The question is basically how does the curve behave when x is close to $0$.

A rough estimate would be to use cos x = 1 and sin x = x when x is close to $0$.

Then $\frac{2 + \cos x}{3\sqrt x – x^2 \sin x} \approx

\frac{3}{3\sqrt x – x^3} \approx \frac{1}{\sqrt x}$

when $x$ is close to $0$ and

$\int_0^\epsilon \frac{dx}{\sqrt x}$ is finite.

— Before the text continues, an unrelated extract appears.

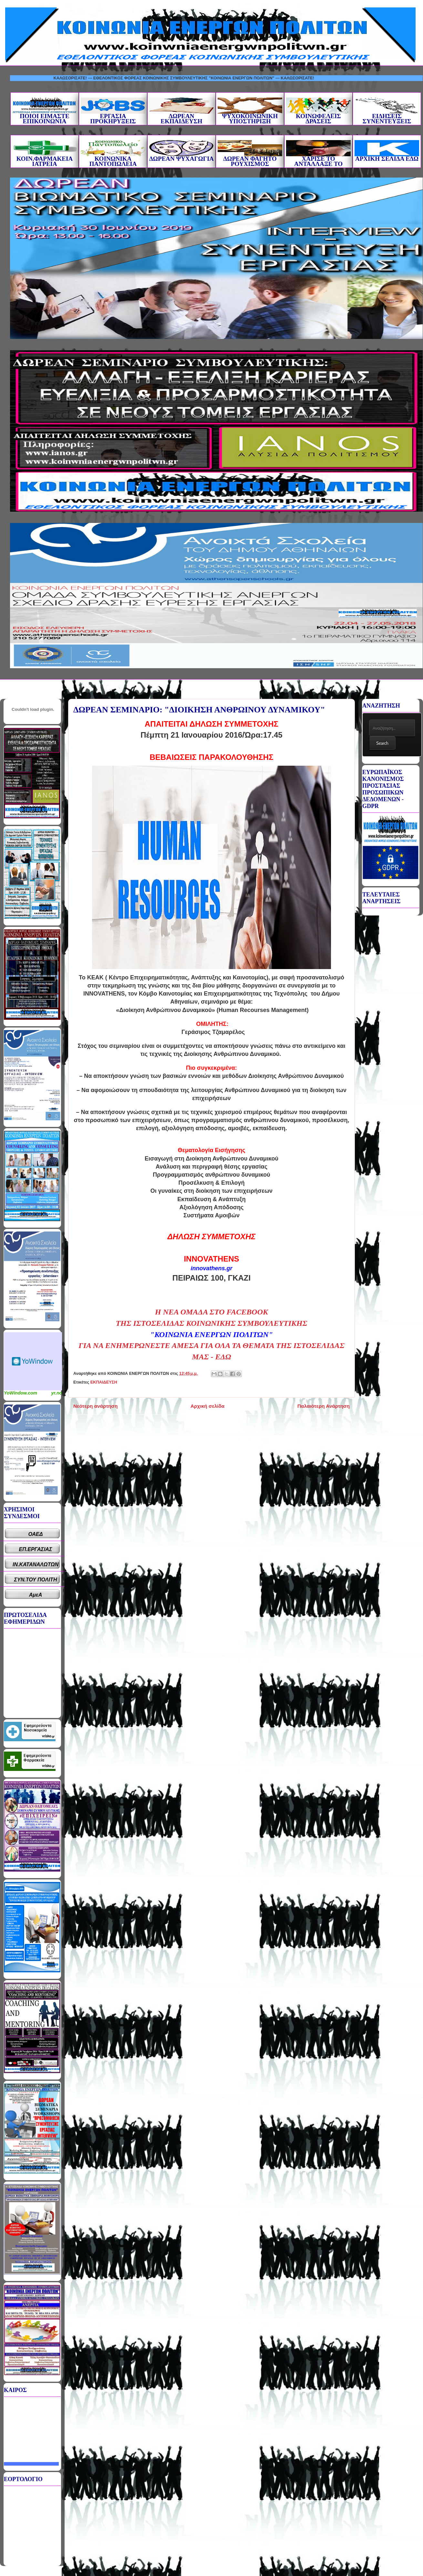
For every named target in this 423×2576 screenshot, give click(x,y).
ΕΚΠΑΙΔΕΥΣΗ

This is evocative, but it is not proof.

So let’s look at

$$\frac{1}{\sqrt x} – \frac{2 + \cos x}{3\sqrt x – x^2 \sin x} =

\frac{1}{\sqrt x} \left(1 – \frac{2 + \cos x}{3 – x^{3/2} \sin x}\right)$$

Pick some small positive $\epsilon$, say $\epsilon = \frac{1}{10}$ if you insists on a number. For $0 \le x \le \epsilon$,

- $0 \le x^{3/2}\sin x < \epsilon$
- $1 \ge \cos x > 1 – \epsilon^2$

It follows that

- $ 2 + \cos x > 3 – \epsilon^2$
- $ 3 – x^{3/2} \sin x \le 3$

Which gives us

$$1 – \frac{2 + \cos x}{3 – x^{3/2} \sin x} < 1 \text{ when } 0 \le x \le \epsilon$$

So

$$

0 < \int_0^{\epsilon} \frac{2 + \cos x}{3\sqrt x – x^2 \sin x}dx

< \int_0^{\epsilon} \frac{dx}{\sqrt x}

$$

Which is enough to prove that the integral exists.